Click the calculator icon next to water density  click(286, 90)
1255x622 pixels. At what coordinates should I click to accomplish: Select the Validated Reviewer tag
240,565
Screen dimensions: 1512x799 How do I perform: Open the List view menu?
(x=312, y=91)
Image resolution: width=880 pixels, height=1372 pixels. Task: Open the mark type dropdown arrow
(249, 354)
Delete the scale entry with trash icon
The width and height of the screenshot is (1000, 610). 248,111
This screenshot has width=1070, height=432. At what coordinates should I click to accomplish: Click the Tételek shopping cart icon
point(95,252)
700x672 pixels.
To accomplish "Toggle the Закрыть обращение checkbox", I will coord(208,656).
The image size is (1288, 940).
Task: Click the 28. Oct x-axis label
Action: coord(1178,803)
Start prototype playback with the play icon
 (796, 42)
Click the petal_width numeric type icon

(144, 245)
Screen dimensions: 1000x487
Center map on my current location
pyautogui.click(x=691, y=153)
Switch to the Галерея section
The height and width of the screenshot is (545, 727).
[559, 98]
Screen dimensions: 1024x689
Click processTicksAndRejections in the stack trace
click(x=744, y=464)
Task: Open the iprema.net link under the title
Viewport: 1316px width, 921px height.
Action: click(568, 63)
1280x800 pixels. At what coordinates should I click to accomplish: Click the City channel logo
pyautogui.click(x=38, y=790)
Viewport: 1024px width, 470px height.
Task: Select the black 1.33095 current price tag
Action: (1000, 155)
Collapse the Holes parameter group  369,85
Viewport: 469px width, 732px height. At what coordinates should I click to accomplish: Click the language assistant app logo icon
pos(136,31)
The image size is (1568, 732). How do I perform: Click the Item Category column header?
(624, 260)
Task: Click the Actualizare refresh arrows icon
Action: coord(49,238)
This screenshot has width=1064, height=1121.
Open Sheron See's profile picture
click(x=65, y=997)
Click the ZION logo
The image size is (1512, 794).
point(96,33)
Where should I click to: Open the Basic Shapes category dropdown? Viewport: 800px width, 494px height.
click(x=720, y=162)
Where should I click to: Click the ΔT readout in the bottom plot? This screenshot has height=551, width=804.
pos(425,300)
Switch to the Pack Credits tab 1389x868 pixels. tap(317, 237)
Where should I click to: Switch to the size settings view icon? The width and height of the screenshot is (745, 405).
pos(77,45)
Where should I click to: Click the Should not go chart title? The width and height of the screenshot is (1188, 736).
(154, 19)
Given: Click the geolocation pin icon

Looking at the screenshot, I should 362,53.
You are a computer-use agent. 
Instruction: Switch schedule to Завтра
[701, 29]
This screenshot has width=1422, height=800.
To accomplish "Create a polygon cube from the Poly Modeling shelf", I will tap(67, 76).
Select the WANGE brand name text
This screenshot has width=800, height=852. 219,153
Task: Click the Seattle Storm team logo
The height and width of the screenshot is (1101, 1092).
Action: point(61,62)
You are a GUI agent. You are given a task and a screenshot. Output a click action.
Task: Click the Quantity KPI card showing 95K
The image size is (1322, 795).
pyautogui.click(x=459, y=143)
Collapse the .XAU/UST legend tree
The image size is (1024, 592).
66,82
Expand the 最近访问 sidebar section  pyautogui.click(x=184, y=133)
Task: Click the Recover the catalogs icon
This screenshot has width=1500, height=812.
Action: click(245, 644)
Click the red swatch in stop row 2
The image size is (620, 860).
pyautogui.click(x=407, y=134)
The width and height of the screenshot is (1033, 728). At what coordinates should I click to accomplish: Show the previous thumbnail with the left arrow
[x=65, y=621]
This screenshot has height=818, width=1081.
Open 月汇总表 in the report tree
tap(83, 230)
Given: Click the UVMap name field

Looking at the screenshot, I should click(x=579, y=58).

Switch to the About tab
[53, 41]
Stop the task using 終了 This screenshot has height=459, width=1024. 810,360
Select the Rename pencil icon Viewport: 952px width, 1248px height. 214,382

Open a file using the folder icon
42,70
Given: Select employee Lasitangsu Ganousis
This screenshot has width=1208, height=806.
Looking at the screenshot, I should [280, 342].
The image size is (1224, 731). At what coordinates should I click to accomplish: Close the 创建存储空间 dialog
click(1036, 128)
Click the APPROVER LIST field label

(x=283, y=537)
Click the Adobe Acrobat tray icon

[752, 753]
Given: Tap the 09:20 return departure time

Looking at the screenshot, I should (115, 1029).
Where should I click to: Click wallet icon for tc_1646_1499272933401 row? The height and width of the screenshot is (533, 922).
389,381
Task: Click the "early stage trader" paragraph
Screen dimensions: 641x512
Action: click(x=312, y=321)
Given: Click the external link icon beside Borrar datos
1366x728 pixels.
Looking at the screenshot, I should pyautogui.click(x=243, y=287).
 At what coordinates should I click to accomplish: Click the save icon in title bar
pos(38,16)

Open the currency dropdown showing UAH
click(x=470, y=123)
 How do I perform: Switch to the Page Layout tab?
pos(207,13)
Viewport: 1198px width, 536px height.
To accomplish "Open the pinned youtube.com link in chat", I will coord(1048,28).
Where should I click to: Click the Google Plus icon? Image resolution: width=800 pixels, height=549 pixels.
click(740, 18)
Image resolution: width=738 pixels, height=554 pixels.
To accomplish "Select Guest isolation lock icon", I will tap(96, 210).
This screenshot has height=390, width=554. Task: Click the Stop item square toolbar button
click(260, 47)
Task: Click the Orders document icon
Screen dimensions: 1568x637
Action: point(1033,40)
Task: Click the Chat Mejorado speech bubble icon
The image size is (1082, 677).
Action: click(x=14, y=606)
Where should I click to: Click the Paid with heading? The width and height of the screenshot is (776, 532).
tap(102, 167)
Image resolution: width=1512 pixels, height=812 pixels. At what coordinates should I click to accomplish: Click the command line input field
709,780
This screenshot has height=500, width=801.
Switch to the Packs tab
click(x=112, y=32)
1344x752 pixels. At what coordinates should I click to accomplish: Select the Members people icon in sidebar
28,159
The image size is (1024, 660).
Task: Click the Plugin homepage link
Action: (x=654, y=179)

——

**YOUR TASK**
Your response must repeat the entries above exactly, in full.

**ANSWER TO THIS EXERCISE**
Click the calculator icon next to water density  click(286, 90)
1255x622 pixels. At what coordinates should I click to accomplish: Select the Validated Reviewer tag
240,565
Screen dimensions: 1512x799 How do I perform: Open the List view menu?
(x=312, y=91)
Image resolution: width=880 pixels, height=1372 pixels. Task: Open the mark type dropdown arrow
(249, 354)
Delete the scale entry with trash icon
The width and height of the screenshot is (1000, 610). 248,111
This screenshot has width=1070, height=432. At what coordinates should I click to accomplish: Click the Tételek shopping cart icon
point(95,252)
700x672 pixels.
To accomplish "Toggle the Закрыть обращение checkbox", I will coord(208,656).
The image size is (1288, 940).
Task: Click the 28. Oct x-axis label
Action: coord(1178,803)
Start prototype playback with the play icon
 (796, 42)
Click the petal_width numeric type icon

(144, 245)
Screen dimensions: 1000x487
Center map on my current location
pyautogui.click(x=691, y=153)
Switch to the Галерея section
The height and width of the screenshot is (545, 727).
[559, 98]
Screen dimensions: 1024x689
Click processTicksAndRejections in the stack trace
click(x=744, y=464)
Task: Open the iprema.net link under the title
Viewport: 1316px width, 921px height.
Action: click(568, 63)
1280x800 pixels. At what coordinates should I click to accomplish: Click the City channel logo
pyautogui.click(x=38, y=790)
Viewport: 1024px width, 470px height.
Task: Select the black 1.33095 current price tag
Action: (1000, 155)
Collapse the Holes parameter group  369,85
Viewport: 469px width, 732px height. At what coordinates should I click to accomplish: Click the language assistant app logo icon
pos(136,31)
The image size is (1568, 732). How do I perform: Click the Item Category column header?
(624, 260)
Task: Click the Actualizare refresh arrows icon
Action: coord(49,238)
This screenshot has width=1064, height=1121.
Open Sheron See's profile picture
click(x=65, y=997)
Click the ZION logo
The image size is (1512, 794).
point(96,33)
Where should I click to: Open the Basic Shapes category dropdown? Viewport: 800px width, 494px height.
click(x=720, y=162)
Where should I click to: Click the ΔT readout in the bottom plot? This screenshot has height=551, width=804.
pos(425,300)
Switch to the Pack Credits tab 1389x868 pixels. tap(317, 237)
Where should I click to: Switch to the size settings view icon? The width and height of the screenshot is (745, 405).
pos(77,45)
Where should I click to: Click the Should not go chart title? The width and height of the screenshot is (1188, 736).
(154, 19)
Given: Click the geolocation pin icon

Looking at the screenshot, I should 362,53.
You are a computer-use agent. 
Instruction: Switch schedule to Завтра
[701, 29]
This screenshot has width=1422, height=800.
To accomplish "Create a polygon cube from the Poly Modeling shelf", I will tap(67, 76).
Select the WANGE brand name text
This screenshot has width=800, height=852. 219,153
Task: Click the Seattle Storm team logo
The height and width of the screenshot is (1101, 1092).
Action: point(61,62)
You are a GUI agent. You are given a task and a screenshot. Output a click action.
Task: Click the Quantity KPI card showing 95K
The image size is (1322, 795).
pyautogui.click(x=459, y=143)
Collapse the .XAU/UST legend tree
The image size is (1024, 592).
66,82
Expand the 最近访问 sidebar section  pyautogui.click(x=184, y=133)
Task: Click the Recover the catalogs icon
This screenshot has width=1500, height=812.
Action: click(245, 644)
Click the red swatch in stop row 2
The image size is (620, 860).
pyautogui.click(x=407, y=134)
The width and height of the screenshot is (1033, 728). At what coordinates should I click to accomplish: Show the previous thumbnail with the left arrow
[x=65, y=621]
This screenshot has height=818, width=1081.
Open 月汇总表 in the report tree
tap(83, 230)
Given: Click the UVMap name field

Looking at the screenshot, I should click(x=579, y=58).

Switch to the About tab
[53, 41]
Stop the task using 終了 This screenshot has height=459, width=1024. 810,360
Select the Rename pencil icon Viewport: 952px width, 1248px height. 214,382

Open a file using the folder icon
42,70
Given: Select employee Lasitangsu Ganousis
This screenshot has width=1208, height=806.
Looking at the screenshot, I should [280, 342].
The image size is (1224, 731). At what coordinates should I click to accomplish: Close the 创建存储空间 dialog
click(1036, 128)
Click the APPROVER LIST field label

(x=283, y=537)
Click the Adobe Acrobat tray icon

[752, 753]
Given: Tap the 09:20 return departure time

Looking at the screenshot, I should (115, 1029).
Where should I click to: Click wallet icon for tc_1646_1499272933401 row? The height and width of the screenshot is (533, 922).
389,381
Task: Click the "early stage trader" paragraph
Screen dimensions: 641x512
Action: click(x=312, y=321)
Given: Click the external link icon beside Borrar datos
1366x728 pixels.
Looking at the screenshot, I should pyautogui.click(x=243, y=287).
 At what coordinates should I click to accomplish: Click the save icon in title bar
pos(38,16)

Open the currency dropdown showing UAH
click(x=470, y=123)
 How do I perform: Switch to the Page Layout tab?
pos(207,13)
Viewport: 1198px width, 536px height.
To accomplish "Open the pinned youtube.com link in chat", I will coord(1048,28).
Where should I click to: Click the Google Plus icon? Image resolution: width=800 pixels, height=549 pixels.
click(740, 18)
Image resolution: width=738 pixels, height=554 pixels.
To accomplish "Select Guest isolation lock icon", I will tap(96, 210).
This screenshot has height=390, width=554. Task: Click the Stop item square toolbar button
click(260, 47)
Task: Click the Orders document icon
Screen dimensions: 1568x637
Action: point(1033,40)
Task: Click the Chat Mejorado speech bubble icon
The image size is (1082, 677).
Action: click(x=14, y=606)
Where should I click to: Click the Paid with heading? The width and height of the screenshot is (776, 532).
tap(102, 167)
Image resolution: width=1512 pixels, height=812 pixels. At what coordinates should I click to accomplish: Click the command line input field
709,780
This screenshot has height=500, width=801.
Switch to the Packs tab
click(x=112, y=32)
1344x752 pixels. At what coordinates should I click to accomplish: Select the Members people icon in sidebar
28,159
The image size is (1024, 660).
Task: Click the Plugin homepage link
Action: (x=654, y=179)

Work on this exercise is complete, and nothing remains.